#44 – The same old (CBME) song and dance, my friend 

Dr. Lara Varpio, portrait.
Episode host: Lara Varpio.
(Photo E. Cronberg)

Episode article

Hamza, D. M., Hauer, K. E., Oswald, A., van Melle, E., Ladak, Z., Zuna, I., Assefa, M. E., Pelletier, G. N., Sebastianski, M., Keto-Lambert, D., & Ross, S. (2023). Making sense of competency-based medical education (CBME) literary conversations: A BEME scoping review: BEME Guide No. 78, Medical Teacher, 45(8), 802–815.

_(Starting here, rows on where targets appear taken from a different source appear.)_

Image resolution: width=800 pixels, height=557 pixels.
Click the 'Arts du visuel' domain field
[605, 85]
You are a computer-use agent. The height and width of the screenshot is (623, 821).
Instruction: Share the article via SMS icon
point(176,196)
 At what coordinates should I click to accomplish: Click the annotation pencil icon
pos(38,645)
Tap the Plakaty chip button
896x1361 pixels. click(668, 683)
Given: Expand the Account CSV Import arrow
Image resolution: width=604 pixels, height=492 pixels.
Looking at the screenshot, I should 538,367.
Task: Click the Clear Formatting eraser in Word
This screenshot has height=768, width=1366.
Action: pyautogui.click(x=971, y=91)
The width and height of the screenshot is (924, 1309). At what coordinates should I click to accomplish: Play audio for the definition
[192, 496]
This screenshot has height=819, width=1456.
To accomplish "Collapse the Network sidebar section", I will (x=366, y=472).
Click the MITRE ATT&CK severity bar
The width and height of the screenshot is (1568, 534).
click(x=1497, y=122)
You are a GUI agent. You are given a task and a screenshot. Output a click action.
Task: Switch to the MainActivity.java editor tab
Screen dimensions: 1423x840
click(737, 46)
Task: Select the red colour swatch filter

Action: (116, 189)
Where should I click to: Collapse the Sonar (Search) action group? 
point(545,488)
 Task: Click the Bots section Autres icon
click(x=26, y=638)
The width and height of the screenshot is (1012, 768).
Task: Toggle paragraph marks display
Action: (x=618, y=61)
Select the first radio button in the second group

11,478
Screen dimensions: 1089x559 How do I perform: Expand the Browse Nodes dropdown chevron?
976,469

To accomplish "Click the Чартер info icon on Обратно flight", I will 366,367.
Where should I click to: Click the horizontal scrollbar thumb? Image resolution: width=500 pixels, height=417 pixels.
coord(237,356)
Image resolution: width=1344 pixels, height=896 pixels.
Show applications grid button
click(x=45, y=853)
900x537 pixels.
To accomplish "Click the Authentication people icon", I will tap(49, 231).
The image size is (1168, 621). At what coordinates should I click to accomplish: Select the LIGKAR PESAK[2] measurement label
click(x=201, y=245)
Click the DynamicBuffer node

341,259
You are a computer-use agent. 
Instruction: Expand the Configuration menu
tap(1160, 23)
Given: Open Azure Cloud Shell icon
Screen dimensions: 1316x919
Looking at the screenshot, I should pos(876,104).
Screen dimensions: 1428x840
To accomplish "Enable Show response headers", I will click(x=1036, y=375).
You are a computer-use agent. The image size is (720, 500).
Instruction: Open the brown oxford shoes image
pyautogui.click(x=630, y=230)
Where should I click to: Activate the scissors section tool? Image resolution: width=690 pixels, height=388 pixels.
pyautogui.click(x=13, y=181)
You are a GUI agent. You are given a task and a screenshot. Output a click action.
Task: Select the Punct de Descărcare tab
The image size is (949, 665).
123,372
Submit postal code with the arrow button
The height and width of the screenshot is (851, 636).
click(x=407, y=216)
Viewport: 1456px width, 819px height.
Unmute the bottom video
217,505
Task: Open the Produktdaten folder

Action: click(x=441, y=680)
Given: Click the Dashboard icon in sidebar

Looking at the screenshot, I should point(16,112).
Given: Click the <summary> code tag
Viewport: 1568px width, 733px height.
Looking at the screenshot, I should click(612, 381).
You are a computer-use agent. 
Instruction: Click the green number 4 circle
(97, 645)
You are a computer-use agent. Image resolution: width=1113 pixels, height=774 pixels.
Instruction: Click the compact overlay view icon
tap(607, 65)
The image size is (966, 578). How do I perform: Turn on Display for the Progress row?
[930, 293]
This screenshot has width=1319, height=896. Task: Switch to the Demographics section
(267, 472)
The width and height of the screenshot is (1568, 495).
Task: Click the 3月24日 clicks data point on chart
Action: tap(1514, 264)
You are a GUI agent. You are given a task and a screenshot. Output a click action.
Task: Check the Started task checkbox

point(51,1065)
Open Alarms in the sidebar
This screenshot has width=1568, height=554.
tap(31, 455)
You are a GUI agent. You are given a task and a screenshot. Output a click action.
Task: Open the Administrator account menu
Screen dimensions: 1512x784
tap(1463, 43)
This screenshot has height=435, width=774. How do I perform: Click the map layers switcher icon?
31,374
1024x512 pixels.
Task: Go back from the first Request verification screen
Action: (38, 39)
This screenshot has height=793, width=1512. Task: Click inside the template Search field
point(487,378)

Listening to this episode would provide valuable insights into competency-based medical education (CBME) and the complexities surrounding it. The hosts discuss a paper that reports on the conversations in the literature about CBME. The history of those conversations and what they hold for the future of CBME is highlighted.

Episode notes

The following breakdown examines the key components of the study’s methodology and highlights the findings.


I recognize that just a few episodes ago we did a paper that talked about the congruences and incongruences between our conceptualizations of CBME and professional identity formation. That conversation got a little spicy, and I got some emails from listeners about that discussion. Some of those emails were celebrating some of our comments. Others were a little less glowing. 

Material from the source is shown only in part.